Вот прошла неделя, две… Гаврила Васильевич веселится, из пушки бьет, балы устраивает…

Наконец — дежурный скачок. Докладывает: приехал, дескать, князь Мухин, только с парохода слез.

Целые сутки провел Гаврила Васильевич в нетерпении, на другой день велел собираться. Запрягли двенадцать лошадей, трубач впереди, сзади собак целая свора — и тронулись.

Но не доехал еще Зубов до Гнилых Прудов, как велел остановиться. Остановились. Стоят.

Гаврила Васильевич думает:

«Что ж это я, как мальчишка, скачу? И к кому? К какому-то офицеришке! Я в бархатную книгу вписан, со мной император запросто в шашки играл… Назад!»

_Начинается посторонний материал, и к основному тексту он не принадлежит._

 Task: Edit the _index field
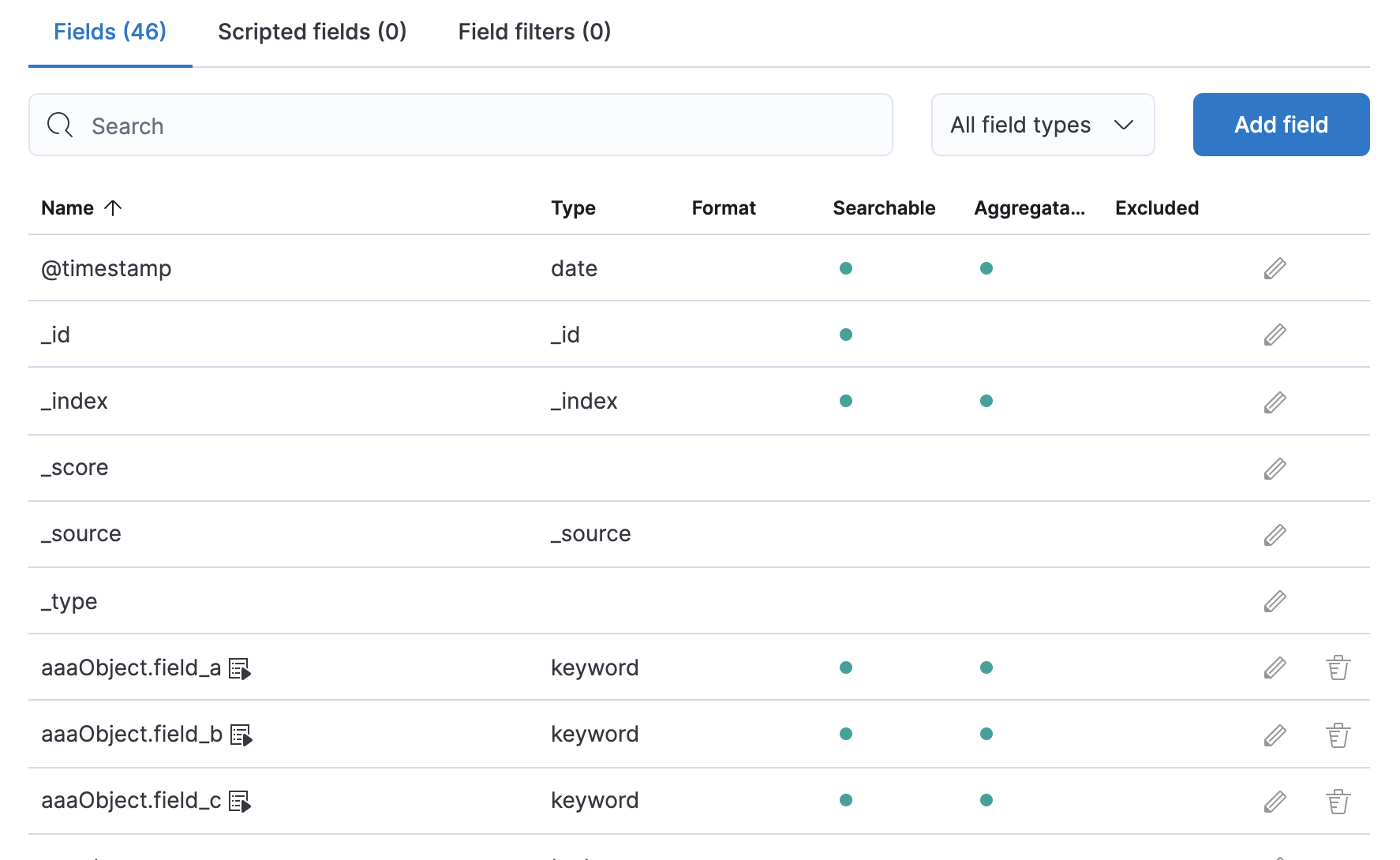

Вернулся Гаврила Васильевич в Зубово, лишь один скачок на княжеский двор приехал. А во дворе князю, поручику Мухину, лошадей запрягают. Расспросы: что? как? почему? Неизвестно. Велели распрягать.

К вечеру узнается: Гаврила Васильевич вернулся с пути, не доехав до Гнилых Прудов.

Проходит день, два и три — оба, из гордости, сидят дома. Наконец, через неделю, князь Мухин присылает в Зубово скачка.

Сидел в то время Гаврила Васильевич на балконе у Ленки и халву кушал.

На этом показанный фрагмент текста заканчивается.